[REQUIRED ACTION] Every line of the data below that holds the string "calendar" needs to be reported.

(Pixel coordinate grounding data)
####################

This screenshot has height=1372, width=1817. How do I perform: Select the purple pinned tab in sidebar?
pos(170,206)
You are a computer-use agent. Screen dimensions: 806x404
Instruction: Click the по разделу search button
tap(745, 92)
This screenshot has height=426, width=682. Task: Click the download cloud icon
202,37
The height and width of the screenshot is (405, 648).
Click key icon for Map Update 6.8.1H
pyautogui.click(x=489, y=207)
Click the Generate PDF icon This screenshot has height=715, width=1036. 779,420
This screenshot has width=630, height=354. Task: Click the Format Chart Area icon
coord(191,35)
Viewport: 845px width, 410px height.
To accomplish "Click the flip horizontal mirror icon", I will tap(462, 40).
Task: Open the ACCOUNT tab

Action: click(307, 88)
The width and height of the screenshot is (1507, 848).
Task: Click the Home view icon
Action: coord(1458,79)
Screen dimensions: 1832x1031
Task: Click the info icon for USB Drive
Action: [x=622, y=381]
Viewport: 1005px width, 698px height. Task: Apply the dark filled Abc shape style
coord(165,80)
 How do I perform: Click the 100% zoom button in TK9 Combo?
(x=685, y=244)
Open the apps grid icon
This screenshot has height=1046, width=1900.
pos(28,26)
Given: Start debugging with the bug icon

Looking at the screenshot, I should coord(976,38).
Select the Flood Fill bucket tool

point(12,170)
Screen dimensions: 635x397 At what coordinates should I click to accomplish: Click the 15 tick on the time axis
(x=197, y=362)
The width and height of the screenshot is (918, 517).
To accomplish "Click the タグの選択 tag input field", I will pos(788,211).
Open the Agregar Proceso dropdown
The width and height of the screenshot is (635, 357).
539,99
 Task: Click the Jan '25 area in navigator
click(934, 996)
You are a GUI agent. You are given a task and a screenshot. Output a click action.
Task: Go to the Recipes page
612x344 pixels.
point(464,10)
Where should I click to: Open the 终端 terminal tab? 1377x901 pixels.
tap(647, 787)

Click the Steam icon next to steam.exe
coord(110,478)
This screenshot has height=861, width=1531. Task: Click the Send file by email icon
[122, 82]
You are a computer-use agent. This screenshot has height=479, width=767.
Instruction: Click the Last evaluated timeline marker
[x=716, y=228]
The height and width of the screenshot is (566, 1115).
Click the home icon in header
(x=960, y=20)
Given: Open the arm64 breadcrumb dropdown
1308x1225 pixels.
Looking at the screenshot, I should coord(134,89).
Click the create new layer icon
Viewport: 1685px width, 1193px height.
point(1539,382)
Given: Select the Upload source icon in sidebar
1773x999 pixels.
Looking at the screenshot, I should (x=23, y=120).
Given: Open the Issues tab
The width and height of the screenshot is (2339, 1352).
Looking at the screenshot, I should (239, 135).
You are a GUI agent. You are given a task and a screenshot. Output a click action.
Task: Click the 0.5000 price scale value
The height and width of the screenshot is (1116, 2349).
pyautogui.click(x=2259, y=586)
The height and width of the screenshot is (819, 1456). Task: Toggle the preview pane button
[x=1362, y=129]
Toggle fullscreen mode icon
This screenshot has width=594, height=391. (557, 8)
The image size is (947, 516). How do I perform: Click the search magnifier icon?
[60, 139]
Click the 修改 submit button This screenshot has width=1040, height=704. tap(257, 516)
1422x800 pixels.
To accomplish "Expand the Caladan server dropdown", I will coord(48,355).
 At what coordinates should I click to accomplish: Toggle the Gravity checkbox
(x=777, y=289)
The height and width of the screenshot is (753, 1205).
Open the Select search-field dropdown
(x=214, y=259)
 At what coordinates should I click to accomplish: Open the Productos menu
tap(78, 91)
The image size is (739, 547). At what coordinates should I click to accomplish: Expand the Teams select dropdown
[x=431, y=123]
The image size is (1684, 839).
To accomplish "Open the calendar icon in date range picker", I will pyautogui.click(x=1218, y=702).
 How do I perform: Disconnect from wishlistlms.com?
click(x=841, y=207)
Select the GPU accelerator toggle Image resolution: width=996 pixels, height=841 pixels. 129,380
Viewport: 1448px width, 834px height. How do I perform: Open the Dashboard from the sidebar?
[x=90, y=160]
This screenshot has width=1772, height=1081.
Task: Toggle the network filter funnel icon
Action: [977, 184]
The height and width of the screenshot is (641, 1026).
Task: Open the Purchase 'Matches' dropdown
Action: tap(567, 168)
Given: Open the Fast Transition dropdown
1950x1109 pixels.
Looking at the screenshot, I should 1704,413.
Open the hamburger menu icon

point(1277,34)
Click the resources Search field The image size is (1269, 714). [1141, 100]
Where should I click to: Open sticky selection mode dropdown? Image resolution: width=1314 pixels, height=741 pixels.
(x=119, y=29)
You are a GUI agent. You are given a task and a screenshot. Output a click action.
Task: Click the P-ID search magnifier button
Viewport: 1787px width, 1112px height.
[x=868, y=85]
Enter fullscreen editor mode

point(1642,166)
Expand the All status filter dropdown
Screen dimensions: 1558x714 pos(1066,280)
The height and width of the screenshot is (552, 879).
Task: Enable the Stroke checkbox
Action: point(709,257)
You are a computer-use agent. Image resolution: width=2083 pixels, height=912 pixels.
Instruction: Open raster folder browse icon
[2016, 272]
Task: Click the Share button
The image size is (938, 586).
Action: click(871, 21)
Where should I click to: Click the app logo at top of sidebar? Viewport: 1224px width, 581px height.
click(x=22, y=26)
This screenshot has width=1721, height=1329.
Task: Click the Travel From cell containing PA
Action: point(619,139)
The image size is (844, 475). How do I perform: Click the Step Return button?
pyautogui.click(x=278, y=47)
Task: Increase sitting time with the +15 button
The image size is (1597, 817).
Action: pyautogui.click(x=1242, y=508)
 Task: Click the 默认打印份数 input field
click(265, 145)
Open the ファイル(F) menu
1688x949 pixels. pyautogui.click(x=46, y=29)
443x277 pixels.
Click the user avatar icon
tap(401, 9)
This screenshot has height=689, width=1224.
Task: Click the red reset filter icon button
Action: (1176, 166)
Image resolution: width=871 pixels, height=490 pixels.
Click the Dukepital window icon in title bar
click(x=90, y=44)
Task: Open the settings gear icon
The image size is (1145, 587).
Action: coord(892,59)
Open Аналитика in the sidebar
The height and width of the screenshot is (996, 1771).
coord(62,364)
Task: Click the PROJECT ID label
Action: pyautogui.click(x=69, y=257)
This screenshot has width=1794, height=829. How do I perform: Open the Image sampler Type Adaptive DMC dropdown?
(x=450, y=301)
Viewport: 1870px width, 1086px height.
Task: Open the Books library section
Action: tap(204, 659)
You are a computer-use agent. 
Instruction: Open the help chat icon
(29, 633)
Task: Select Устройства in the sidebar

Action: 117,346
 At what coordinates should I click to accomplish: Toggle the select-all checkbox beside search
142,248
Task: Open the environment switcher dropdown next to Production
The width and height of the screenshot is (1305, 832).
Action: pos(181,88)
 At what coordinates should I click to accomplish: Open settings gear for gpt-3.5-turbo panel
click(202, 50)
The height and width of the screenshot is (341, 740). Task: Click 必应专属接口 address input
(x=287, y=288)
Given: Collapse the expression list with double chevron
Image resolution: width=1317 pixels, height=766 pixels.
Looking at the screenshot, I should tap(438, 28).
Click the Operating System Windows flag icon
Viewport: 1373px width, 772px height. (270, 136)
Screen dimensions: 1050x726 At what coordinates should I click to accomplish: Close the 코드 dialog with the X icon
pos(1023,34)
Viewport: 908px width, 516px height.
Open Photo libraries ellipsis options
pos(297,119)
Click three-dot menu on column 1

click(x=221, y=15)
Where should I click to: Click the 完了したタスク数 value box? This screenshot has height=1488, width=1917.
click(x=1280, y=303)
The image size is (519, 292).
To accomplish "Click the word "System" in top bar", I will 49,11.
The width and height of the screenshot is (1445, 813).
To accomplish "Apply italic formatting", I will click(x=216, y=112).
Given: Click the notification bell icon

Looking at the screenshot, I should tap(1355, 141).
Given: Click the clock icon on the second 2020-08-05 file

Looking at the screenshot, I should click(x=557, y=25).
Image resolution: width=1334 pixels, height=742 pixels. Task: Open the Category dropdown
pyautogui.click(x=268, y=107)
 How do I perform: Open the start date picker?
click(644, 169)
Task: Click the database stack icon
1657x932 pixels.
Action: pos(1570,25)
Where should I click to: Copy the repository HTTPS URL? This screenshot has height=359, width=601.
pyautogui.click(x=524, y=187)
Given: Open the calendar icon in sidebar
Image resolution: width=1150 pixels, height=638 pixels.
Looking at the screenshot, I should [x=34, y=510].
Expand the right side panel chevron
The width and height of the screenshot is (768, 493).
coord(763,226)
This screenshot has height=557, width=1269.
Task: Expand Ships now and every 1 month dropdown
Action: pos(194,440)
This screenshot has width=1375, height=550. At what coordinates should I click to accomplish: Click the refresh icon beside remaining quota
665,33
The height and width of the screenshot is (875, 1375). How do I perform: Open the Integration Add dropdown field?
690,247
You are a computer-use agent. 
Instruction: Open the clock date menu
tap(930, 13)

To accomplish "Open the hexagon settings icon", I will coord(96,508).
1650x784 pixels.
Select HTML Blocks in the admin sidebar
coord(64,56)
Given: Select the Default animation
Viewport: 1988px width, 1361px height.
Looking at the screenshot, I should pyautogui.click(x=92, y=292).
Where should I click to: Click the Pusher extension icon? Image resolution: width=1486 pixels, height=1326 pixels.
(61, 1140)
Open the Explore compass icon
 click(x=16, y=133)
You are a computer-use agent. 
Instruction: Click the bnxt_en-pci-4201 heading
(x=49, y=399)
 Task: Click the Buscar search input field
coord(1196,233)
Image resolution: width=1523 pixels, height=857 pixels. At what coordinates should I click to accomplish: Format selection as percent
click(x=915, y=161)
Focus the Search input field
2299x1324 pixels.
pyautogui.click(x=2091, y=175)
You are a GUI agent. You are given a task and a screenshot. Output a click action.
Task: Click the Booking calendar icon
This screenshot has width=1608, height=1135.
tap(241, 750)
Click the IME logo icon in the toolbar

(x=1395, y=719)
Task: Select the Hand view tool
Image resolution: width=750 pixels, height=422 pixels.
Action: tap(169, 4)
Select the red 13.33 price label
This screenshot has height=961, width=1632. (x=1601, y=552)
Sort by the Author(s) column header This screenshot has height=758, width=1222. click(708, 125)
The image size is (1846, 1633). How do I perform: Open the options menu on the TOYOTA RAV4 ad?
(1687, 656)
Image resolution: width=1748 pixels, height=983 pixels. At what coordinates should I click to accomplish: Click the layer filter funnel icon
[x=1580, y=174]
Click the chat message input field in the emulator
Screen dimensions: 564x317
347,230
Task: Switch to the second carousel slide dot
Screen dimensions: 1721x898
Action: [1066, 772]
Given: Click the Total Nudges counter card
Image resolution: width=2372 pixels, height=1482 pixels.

####################

[WRITTEN REPLY]
To accomplish "Open the calendar icon in date range picker", I will pyautogui.click(x=1218, y=702).
Given: Open the calendar icon in sidebar
Task: Click the Booking calendar icon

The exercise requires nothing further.